• _Using the information_:
A) In the Motus meeting summary, roughly how many participants attended?
B) Reproduce the Motus meeting summary word for word from "organised and hosted" to "in the future?".
C) List every question that the Motus meeting summary says each country's representative could address in Session 1.

• _Source extract_:
- - -

Summary Motus meeting Europe 2025-01-28

Summary of the Motus meeting online on 2025-01-28 9:00-16:00 CET

organised and hosted by Heiko Schmaljohann (Motus coordination group leader Europe + Africa) & Thiemo Karwinkel

About 65 participants

All presentations can be downloaded here: Cloud Storage

Session 1

  • 1 representative from each country had the opportunity to talk about the current state of Motus in their country: Who do you represent (institutions/people)? What are your main biological research questions that you (will) address with Motus? How many (roughly) and which animals do you tag per year? How many Motus stations do you operate and where? How do you finance the Motus stations? How long do you plan to run these stations in the future?

- - -

• _Excerpted records_:
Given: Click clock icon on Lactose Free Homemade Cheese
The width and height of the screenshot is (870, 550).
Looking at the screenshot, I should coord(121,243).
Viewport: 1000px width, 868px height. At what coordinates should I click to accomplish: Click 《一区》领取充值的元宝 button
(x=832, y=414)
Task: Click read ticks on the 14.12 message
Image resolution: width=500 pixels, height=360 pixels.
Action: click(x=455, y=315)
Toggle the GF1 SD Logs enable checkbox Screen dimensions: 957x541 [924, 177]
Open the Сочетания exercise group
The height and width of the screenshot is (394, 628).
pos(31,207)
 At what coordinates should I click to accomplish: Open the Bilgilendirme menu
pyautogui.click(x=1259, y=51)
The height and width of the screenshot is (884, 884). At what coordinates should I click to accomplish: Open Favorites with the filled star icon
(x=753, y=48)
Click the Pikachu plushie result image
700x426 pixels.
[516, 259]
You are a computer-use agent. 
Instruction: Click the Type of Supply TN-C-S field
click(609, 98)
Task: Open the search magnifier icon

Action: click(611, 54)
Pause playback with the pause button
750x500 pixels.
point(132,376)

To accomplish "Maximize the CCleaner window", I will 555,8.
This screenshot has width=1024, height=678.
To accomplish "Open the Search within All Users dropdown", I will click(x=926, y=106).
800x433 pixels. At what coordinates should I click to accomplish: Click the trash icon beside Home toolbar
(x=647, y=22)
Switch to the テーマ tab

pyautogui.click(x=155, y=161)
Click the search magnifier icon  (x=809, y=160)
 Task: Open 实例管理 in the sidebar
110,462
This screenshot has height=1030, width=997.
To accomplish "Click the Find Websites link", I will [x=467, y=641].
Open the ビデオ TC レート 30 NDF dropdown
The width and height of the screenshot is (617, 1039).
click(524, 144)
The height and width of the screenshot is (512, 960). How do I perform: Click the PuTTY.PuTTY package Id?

- - -

• _Numbered responses_:
A) About 65 participants attended.

B)
organised and hosted by Heiko Schmaljohann (Motus coordination group leader Europe + Africa) & Thiemo Karwinkel

About 65 participants

All presentations can be downloaded here: Cloud Storage

Session 1

  • 1 representative from each country had the opportunity to talk about the current state of Motus in their country: Who do you represent (institutions/people)? What are your main biological research questions that you (will) address with Motus? How many (roughly) and which animals do you tag per year? How many Motus stations do you operate and where? How do you finance the Motus stations? How long do you plan to run these stations in the future?

C)
- Who do you represent (institutions/people)?
- What are your main biological research questions that you (will) address with Motus?
- How many (roughly) and which animals do you tag per year?
- How many Motus stations do you operate and where?
- How do you finance the Motus stations?
- How long do you plan to run these stations in the future?